🌐
WebAssembly / npm
kham-wasm brings Thai word segmentation to the browser and Node.js with zero server dependencies. The WASM binary is ~300 KB and includes the full dictionary.
1
Install
npm install kham-wasm
# or: yarn add kham-wasm / pnpm add kham-wasm 2
Browser — ES module
Import init and call it once to load the .wasm file, then use segment() or segment_tokens() freely.
import init, { segment, segment_tokens } from 'kham-wasm';
// Load the WebAssembly module (fetches kham_wasm_bg.wasm)
await init();
// Segment into strings
const words = segment("กินข้าวกับปลา");
console.log(words);
// ["กิน", "ข้าว", "กับ", "ปลา"]
// Rich tokens
const tokens = segment_tokens("Hello กรุงเทพ 2024");
tokens.forEach(t => {
console.log(t.text, t.kind, t.char_start, t.char_end);
}); 3
Lazy loading (recommended)
Load the WASM in the background so it does not block the initial page render.
let kham: Awaited<ReturnType<typeof import('kham-wasm')['default']>> | null = null;
async function getKham() {
if (kham) return kham;
const mod = await import('kham-wasm');
await mod.default(); // init
kham = mod;
return kham;
}
// Preload silently in the background
getKham().catch(console.error);
async function onSegment(text: string) {
const { segment_tokens } = await getKham();
return segment_tokens(text);
} 4
Token fields
// Token object returned by segment_tokens()
tok.text // string — the token text
tok.kind // string — "Thai" | "Latin" | "Number" | "Punctuation" | "Emoji" | "Whitespace" | "Unknown"
tok.char_start // number — Unicode scalar-value start (JS string index for BMP text)

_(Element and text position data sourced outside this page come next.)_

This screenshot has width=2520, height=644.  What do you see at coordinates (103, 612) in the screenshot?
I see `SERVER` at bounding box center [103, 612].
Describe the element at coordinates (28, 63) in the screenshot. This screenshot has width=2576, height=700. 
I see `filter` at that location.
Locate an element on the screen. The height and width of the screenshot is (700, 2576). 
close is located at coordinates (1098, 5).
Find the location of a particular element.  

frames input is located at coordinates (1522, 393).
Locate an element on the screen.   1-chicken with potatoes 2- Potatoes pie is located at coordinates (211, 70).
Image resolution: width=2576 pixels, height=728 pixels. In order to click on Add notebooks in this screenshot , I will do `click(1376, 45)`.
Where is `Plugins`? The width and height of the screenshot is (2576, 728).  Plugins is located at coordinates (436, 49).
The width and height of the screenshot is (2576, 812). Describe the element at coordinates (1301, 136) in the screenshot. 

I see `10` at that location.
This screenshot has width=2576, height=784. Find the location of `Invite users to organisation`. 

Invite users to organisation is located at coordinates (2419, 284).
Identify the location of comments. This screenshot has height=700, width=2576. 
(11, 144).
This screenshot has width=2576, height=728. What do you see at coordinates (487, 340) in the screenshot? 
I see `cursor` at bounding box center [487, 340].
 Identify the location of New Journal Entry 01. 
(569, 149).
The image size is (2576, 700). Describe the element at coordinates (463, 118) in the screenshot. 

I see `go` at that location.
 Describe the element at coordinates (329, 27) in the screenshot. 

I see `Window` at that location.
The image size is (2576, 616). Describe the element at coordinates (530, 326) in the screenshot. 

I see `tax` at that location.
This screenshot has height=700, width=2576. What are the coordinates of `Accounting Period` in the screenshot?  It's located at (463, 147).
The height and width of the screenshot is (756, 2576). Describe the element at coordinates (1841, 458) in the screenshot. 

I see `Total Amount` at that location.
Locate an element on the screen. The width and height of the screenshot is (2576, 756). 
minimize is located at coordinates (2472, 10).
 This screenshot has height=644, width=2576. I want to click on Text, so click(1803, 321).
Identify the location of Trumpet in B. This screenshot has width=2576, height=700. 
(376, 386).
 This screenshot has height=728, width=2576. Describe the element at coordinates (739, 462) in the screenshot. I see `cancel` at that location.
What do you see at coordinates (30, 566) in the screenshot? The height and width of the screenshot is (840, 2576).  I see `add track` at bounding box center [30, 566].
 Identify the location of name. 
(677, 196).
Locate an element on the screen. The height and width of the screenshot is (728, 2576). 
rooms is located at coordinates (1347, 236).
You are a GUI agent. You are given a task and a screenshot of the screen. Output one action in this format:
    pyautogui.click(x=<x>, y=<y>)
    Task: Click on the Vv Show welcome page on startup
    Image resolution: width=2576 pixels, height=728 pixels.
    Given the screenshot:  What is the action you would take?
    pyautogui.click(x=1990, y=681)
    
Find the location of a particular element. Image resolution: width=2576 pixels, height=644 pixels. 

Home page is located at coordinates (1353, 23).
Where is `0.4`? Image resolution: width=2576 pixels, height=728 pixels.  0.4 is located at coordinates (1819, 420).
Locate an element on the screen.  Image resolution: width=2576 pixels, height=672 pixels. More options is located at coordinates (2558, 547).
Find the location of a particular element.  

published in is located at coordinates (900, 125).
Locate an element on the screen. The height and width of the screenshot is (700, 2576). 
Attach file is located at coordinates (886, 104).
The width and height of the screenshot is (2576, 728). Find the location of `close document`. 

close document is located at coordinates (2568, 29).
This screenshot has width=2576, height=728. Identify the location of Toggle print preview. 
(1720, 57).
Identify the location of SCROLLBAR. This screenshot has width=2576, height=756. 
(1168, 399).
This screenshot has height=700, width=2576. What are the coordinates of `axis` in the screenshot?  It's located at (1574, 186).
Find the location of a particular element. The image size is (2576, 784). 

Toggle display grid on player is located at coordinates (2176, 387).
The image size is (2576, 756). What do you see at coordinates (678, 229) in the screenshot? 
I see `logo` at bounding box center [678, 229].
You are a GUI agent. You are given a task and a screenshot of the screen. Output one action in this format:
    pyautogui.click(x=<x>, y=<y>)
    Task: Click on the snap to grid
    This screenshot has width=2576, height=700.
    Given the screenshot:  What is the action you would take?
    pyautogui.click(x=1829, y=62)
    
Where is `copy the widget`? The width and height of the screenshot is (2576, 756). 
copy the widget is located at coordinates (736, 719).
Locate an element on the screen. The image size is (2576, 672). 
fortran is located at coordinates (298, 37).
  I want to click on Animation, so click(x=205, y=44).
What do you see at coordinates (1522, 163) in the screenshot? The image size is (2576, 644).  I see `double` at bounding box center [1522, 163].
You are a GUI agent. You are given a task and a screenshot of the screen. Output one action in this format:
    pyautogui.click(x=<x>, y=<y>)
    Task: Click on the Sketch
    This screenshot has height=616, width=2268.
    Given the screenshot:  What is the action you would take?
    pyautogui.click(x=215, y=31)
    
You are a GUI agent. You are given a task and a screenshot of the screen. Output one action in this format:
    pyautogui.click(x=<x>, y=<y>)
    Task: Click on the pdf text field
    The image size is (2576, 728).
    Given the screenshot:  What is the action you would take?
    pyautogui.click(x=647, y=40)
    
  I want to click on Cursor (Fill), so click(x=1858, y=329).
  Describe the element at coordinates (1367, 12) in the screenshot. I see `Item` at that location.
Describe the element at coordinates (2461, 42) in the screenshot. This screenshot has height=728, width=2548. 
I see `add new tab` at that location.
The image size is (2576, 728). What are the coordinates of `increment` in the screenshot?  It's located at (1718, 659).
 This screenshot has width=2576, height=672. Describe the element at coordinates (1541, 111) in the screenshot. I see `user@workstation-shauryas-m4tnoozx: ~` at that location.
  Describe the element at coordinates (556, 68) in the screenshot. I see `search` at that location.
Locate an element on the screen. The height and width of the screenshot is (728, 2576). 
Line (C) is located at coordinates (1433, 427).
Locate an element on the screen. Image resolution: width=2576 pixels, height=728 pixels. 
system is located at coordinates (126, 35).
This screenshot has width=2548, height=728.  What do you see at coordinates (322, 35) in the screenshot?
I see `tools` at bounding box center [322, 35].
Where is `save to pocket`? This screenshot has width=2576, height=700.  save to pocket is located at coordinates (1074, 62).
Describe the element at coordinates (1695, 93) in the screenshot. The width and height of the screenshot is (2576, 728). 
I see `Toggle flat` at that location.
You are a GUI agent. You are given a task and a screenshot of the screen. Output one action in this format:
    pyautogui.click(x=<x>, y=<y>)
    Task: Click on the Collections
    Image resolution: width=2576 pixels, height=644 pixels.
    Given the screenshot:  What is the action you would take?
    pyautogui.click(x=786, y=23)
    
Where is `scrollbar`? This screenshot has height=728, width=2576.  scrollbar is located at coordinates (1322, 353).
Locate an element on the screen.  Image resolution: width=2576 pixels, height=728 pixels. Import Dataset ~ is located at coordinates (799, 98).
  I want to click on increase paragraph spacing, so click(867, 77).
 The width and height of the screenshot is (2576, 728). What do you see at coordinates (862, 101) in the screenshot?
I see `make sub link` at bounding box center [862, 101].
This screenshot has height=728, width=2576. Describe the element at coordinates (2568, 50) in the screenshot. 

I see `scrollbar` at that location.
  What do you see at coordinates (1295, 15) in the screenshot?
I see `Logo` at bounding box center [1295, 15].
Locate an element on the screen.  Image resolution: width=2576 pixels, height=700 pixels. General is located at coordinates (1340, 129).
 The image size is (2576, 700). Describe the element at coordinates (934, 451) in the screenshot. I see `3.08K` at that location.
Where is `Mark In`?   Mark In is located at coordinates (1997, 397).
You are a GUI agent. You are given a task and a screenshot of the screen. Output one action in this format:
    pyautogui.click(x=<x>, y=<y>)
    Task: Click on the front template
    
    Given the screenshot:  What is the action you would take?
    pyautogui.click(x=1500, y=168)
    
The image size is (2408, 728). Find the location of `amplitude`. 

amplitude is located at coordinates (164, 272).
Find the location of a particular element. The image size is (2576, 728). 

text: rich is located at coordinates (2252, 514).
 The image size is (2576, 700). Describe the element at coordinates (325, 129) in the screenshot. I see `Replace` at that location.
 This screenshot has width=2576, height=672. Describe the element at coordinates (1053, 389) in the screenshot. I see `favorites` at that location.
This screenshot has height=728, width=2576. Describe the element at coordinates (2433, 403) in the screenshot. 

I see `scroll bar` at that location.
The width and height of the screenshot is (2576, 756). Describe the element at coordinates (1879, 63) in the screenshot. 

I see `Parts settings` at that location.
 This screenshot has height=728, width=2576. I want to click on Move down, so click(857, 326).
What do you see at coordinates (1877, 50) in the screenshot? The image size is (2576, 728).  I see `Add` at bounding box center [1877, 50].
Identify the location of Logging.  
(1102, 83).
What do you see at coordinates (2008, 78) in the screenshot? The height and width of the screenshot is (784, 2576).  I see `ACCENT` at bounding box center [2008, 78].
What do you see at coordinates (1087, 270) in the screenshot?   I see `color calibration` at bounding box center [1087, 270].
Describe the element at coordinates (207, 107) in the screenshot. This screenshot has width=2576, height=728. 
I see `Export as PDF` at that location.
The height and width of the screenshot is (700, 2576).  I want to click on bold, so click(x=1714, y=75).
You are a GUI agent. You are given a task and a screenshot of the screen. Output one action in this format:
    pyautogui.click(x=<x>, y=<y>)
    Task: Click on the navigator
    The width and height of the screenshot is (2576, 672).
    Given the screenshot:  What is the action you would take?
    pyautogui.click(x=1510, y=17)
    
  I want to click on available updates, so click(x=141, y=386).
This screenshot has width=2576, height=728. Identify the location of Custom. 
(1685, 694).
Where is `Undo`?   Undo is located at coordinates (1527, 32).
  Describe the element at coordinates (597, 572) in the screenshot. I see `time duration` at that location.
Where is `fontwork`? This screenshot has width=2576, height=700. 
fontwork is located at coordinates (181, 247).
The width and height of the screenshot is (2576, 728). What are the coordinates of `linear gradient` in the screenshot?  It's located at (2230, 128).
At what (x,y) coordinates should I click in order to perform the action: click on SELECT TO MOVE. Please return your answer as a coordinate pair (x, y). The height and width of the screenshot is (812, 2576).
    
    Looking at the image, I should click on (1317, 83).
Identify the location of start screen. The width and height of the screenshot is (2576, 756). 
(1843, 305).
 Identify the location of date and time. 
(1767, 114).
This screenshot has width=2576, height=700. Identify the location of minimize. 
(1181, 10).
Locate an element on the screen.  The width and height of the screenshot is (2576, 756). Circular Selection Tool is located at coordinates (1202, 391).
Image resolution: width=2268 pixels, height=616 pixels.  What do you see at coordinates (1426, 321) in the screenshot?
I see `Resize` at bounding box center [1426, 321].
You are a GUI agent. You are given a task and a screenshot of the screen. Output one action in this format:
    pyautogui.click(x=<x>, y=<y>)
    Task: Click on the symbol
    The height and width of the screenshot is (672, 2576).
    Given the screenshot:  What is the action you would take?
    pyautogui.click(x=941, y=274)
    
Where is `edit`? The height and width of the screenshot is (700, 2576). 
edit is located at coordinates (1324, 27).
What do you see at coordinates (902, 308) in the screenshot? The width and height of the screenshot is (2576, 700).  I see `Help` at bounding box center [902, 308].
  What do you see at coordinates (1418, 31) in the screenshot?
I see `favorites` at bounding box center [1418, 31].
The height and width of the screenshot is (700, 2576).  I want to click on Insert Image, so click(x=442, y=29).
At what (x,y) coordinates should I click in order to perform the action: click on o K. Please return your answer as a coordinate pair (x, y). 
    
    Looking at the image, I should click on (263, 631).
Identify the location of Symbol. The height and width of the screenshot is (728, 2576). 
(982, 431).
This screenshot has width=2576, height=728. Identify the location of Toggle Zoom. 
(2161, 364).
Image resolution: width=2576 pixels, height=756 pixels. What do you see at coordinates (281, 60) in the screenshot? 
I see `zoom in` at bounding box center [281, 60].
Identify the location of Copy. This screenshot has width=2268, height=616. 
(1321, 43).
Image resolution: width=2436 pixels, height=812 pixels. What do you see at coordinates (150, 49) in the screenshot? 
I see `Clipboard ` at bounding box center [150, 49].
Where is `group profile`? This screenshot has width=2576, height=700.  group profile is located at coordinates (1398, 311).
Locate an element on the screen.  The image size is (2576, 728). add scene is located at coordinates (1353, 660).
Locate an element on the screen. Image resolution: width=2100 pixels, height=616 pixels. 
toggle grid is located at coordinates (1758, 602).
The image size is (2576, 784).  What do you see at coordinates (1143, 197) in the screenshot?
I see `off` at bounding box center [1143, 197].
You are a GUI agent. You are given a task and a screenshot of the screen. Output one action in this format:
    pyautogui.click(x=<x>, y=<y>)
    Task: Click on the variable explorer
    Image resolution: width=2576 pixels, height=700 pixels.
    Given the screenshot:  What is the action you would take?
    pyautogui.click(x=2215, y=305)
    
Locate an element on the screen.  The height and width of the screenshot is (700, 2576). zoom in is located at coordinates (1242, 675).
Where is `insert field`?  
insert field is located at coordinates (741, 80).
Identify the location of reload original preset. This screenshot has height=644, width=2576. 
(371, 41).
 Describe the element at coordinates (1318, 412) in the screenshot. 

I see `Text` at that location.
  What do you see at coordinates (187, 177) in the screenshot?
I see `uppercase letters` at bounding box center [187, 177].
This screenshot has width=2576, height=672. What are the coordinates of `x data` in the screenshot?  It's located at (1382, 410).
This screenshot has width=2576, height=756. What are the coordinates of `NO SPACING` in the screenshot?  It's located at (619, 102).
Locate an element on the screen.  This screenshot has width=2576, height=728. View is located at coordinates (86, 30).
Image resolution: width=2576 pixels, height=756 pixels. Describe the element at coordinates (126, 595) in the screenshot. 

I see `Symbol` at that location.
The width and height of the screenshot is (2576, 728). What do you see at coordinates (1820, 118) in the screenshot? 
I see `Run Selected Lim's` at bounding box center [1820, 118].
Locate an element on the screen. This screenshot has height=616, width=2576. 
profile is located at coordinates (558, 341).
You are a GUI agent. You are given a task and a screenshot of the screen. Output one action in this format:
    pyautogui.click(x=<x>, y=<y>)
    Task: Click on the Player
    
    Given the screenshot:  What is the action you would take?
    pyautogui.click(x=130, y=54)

tok.char_end // number — Unicode scalar-value end
tok.byte_start // number — UTF-8 byte start offset
tok.byte_end // number — UTF-8 byte end offset 5
Build from source
# Requires Rust + wasm-pack
curl https://rustwasm.github.io/wasm-pack/installer/init.sh -sSf | sh
git clone https://github.com/preedep/kham
cd kham
wasm-pack build kham-wasm --target web --release
# Output: kham-wasm/pkg/